■ To do
Copy everything from the start of the records down to the line containing "major (718, 614)", substituting "term" for "word" and leaving all else unchanged. Omit the pictures from your answer.

■ Records for this task

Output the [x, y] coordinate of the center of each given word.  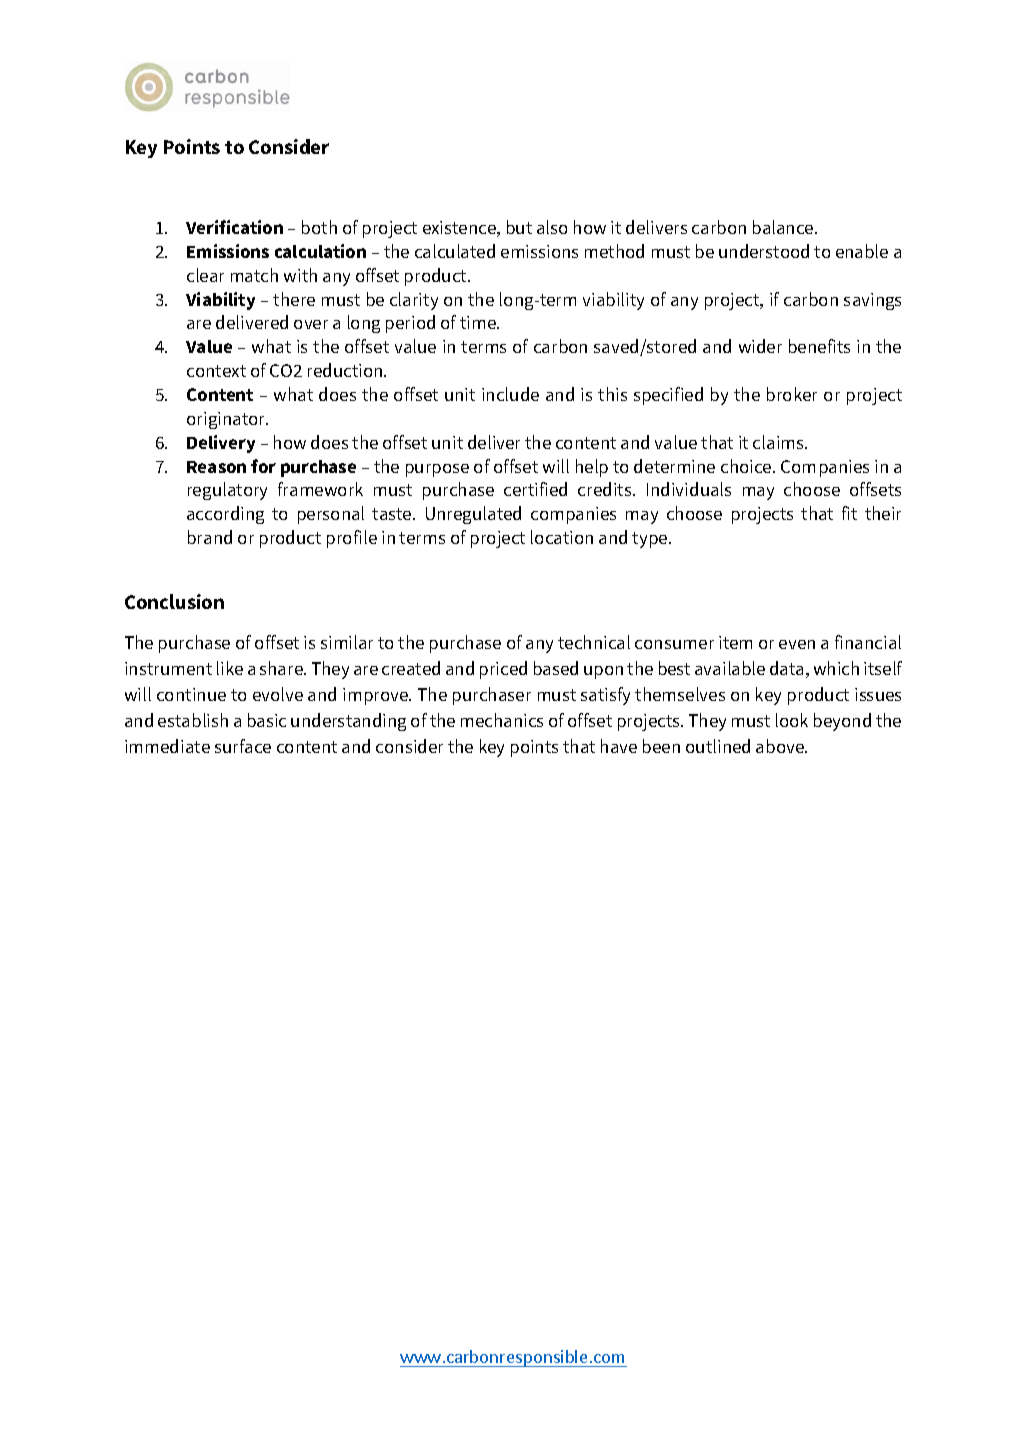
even [797, 644]
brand [210, 537]
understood [764, 251]
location [562, 537]
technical [594, 642]
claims [780, 442]
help [592, 468]
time [479, 322]
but [519, 227]
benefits [819, 346]
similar [347, 642]
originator [227, 420]
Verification [234, 227]
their [883, 513]
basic [267, 720]
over [311, 324]
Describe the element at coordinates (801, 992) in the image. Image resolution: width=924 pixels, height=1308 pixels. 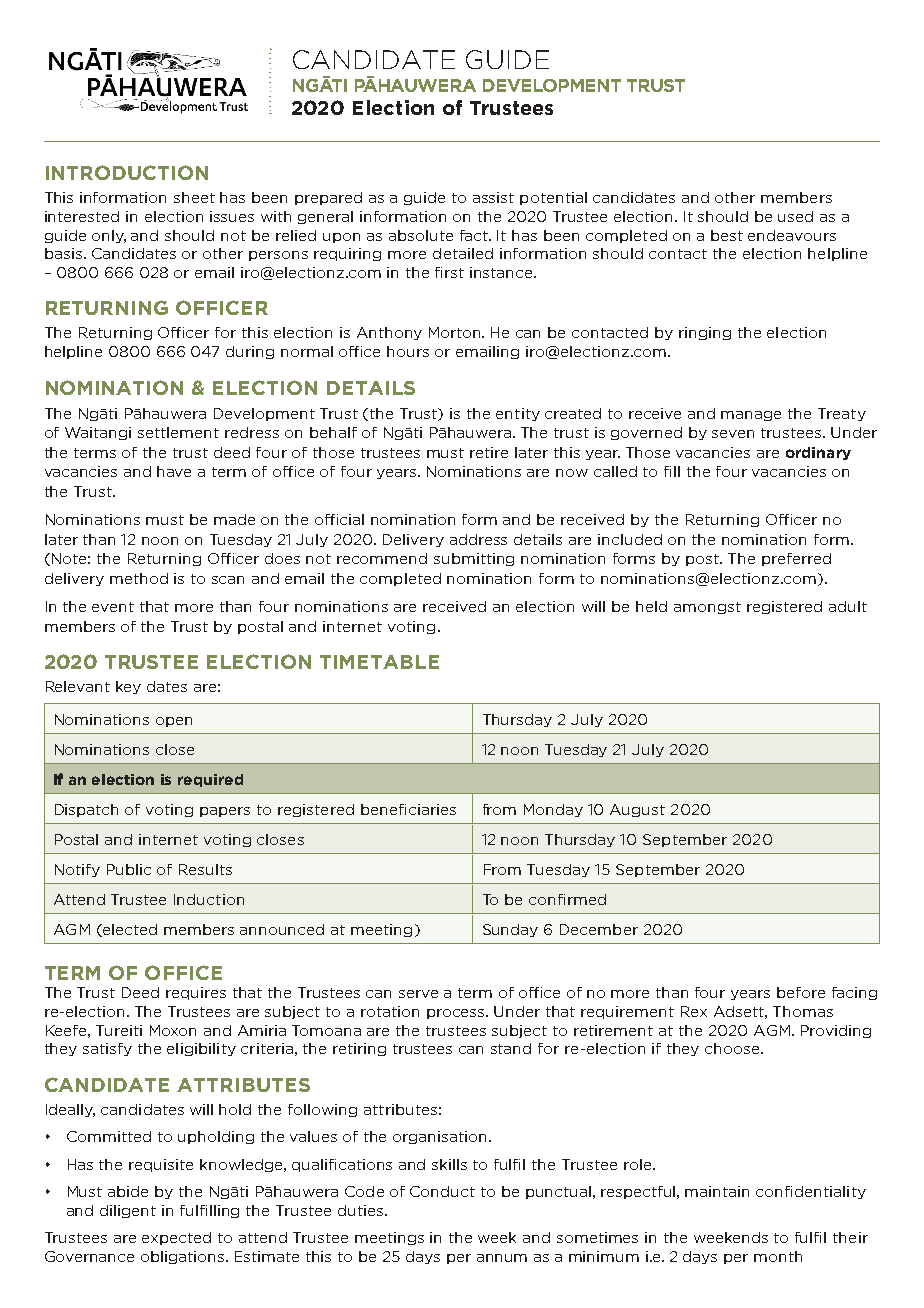
I see `before` at that location.
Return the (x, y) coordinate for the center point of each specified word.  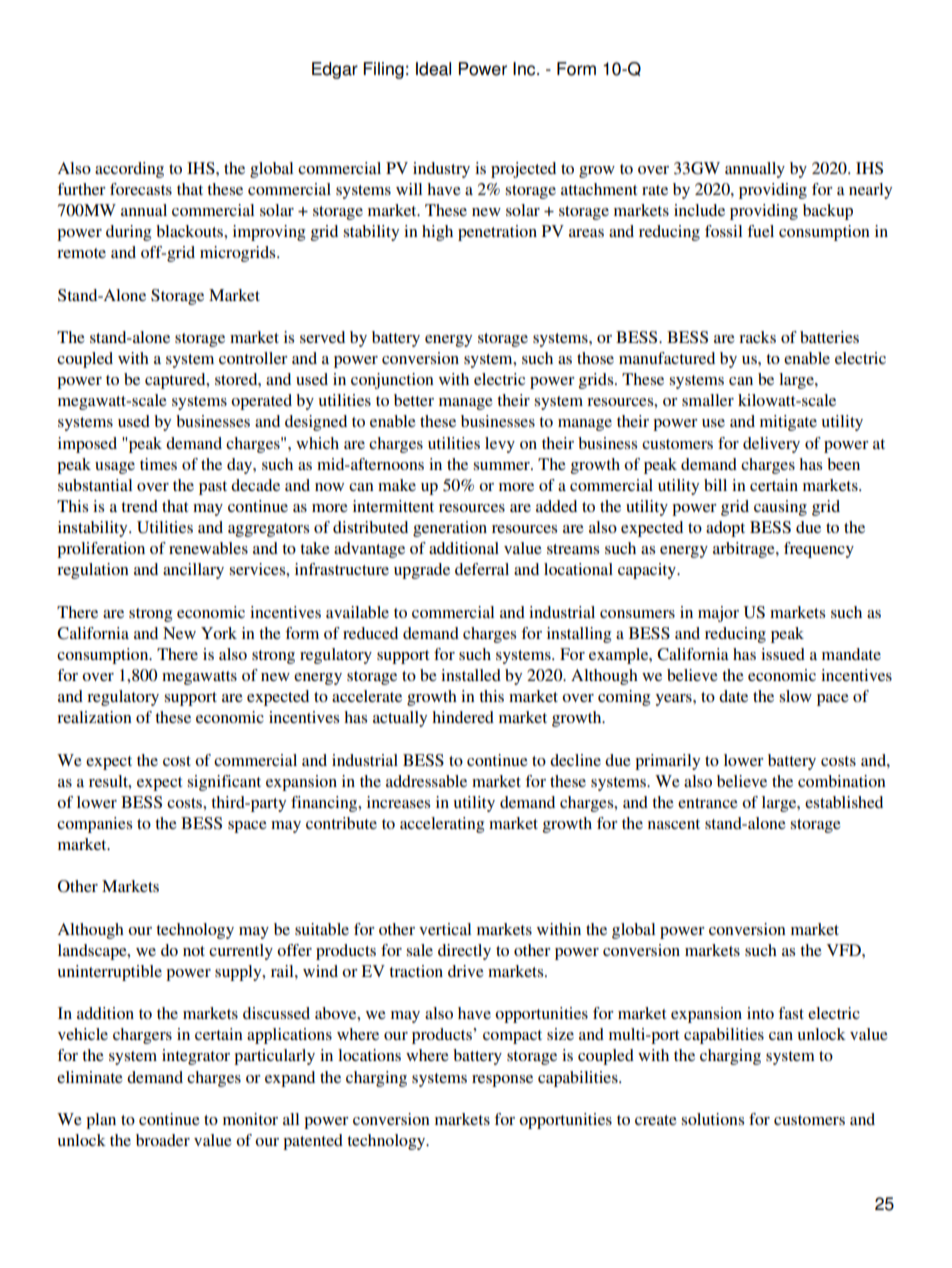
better (414, 400)
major (718, 614)
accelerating (442, 825)
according (129, 170)
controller (253, 358)
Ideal (433, 69)
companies (94, 825)
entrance (708, 803)
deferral (482, 569)
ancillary (193, 571)
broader (163, 1140)
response (502, 1081)
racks (757, 337)
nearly (870, 191)
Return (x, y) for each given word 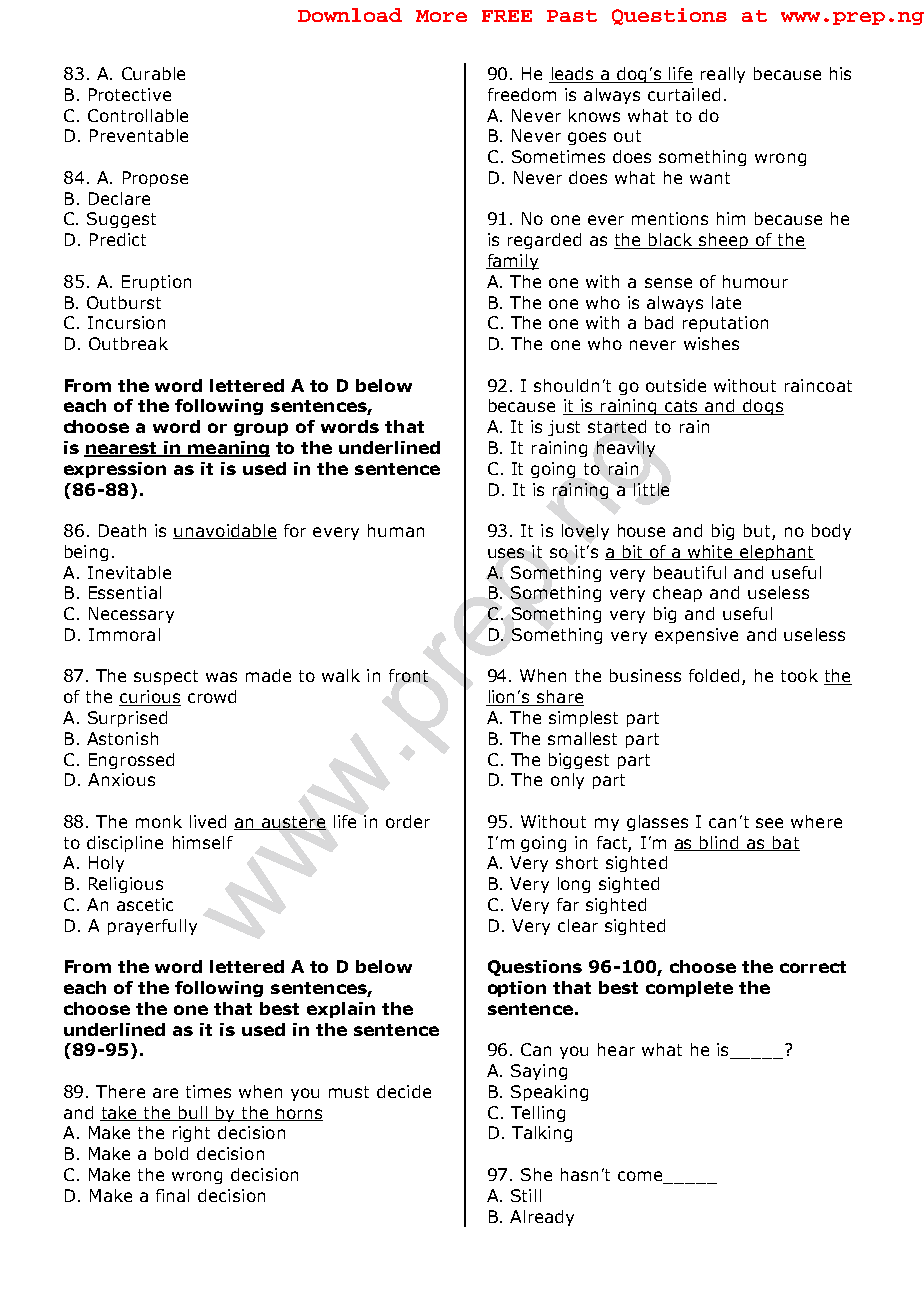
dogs (762, 407)
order (408, 821)
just (564, 428)
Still (526, 1195)
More (441, 16)
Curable (153, 73)
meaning (228, 449)
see (769, 823)
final (172, 1195)
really (723, 75)
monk (159, 821)
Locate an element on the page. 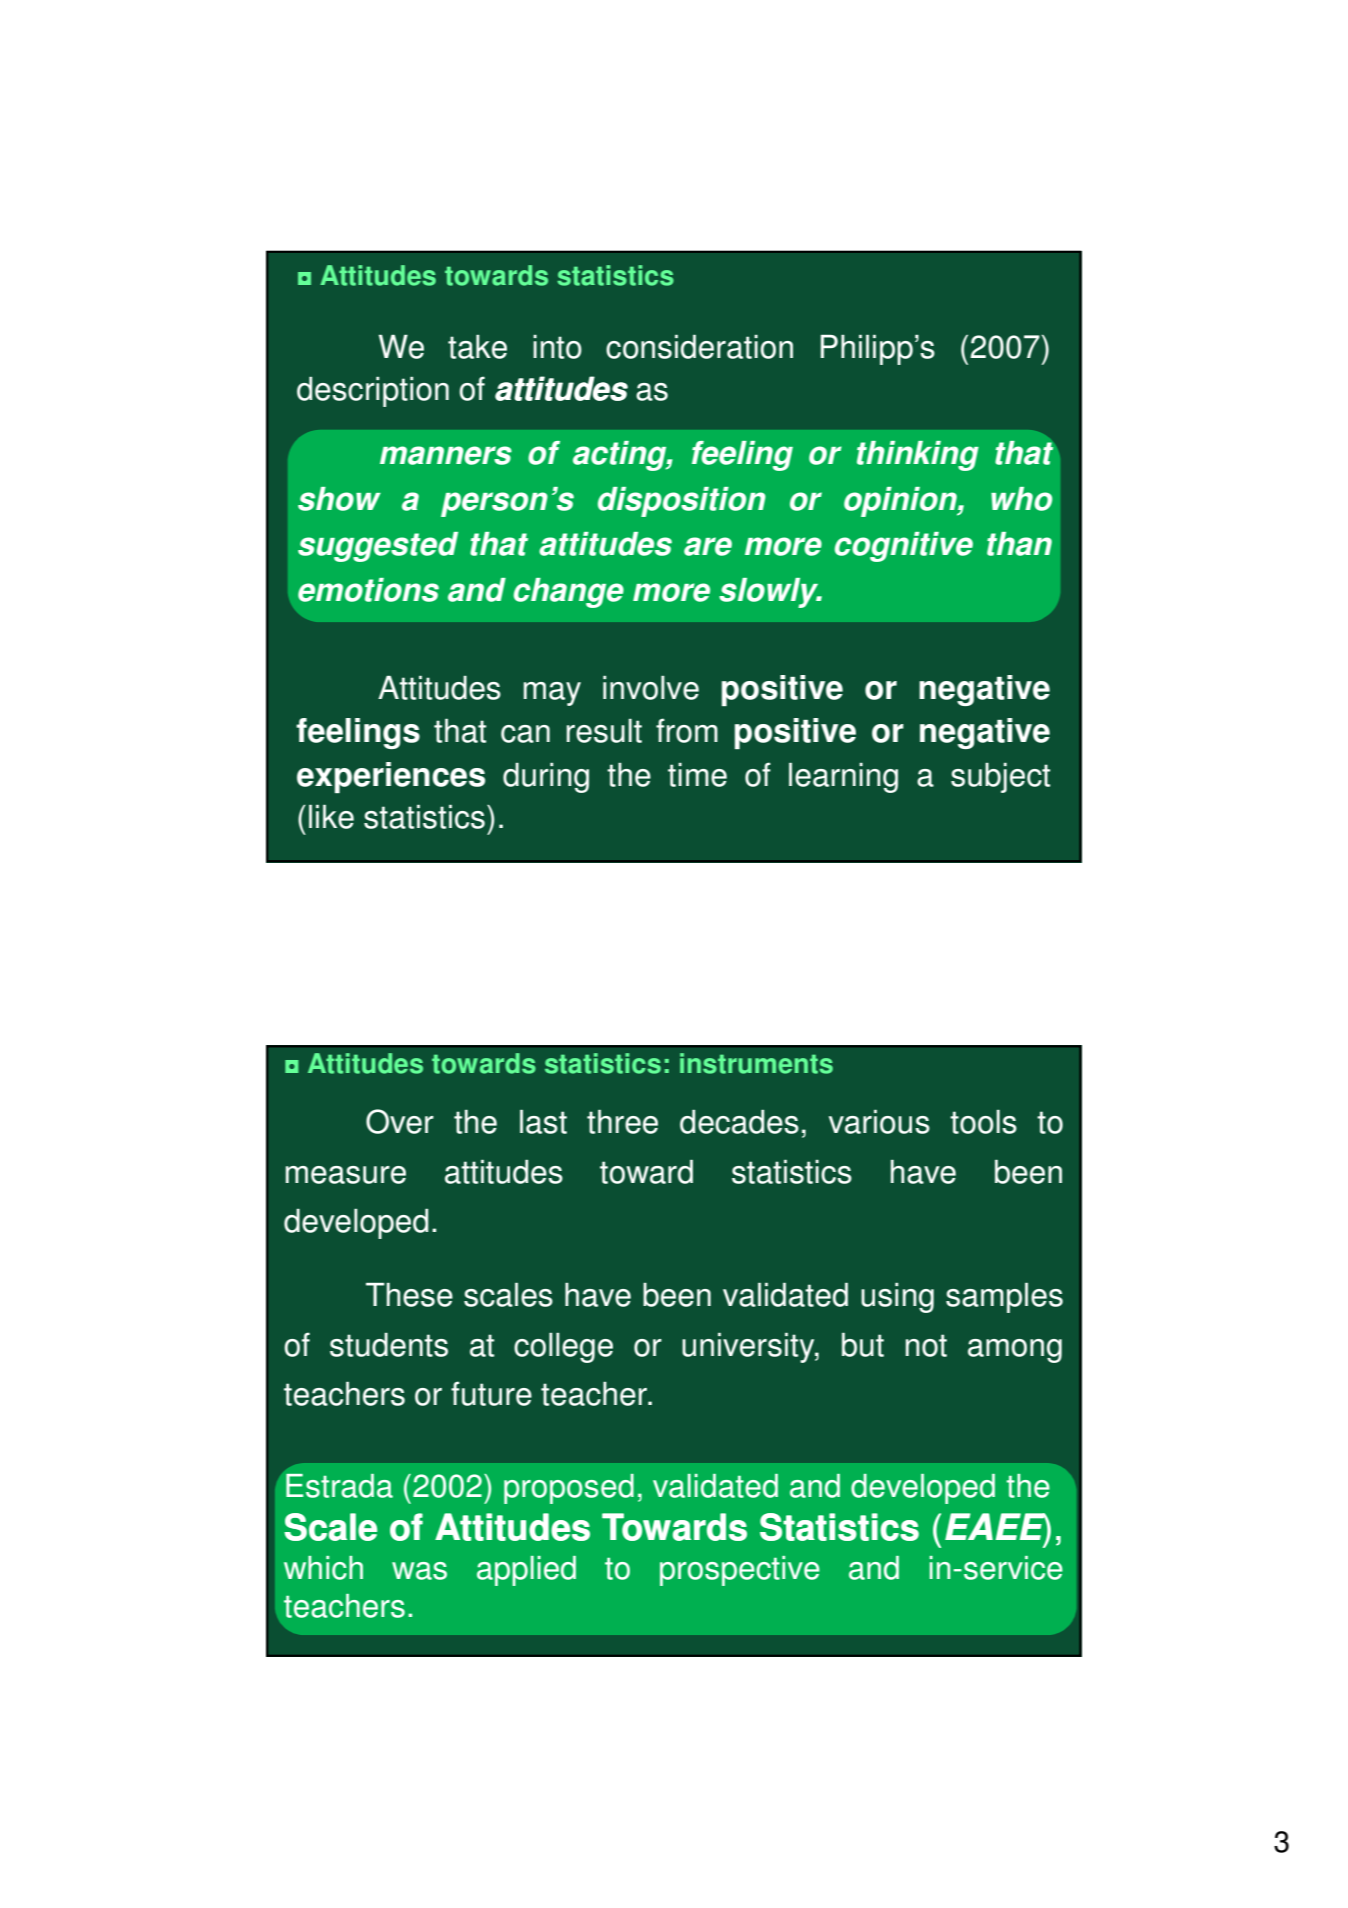  consideration is located at coordinates (699, 347).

■ Task response
Output the [x, y] coordinate of the center of each given term.  
even [797, 644]
brand [210, 537]
understood [764, 251]
location [562, 537]
technical [594, 642]
claims [780, 442]
help [592, 468]
time [479, 322]
but [519, 227]
benefits [819, 346]
similar [347, 642]
originator [227, 420]
Verification [234, 227]
their [883, 513]
basic [267, 720]
over [311, 324]
Describe the element at coordinates (801, 992) in the image. Image resolution: width=924 pixels, height=1308 pixels. 
I see `before` at that location.
Return the (x, y) coordinate for the center point of each specified term.  
better (414, 400)
major (718, 614)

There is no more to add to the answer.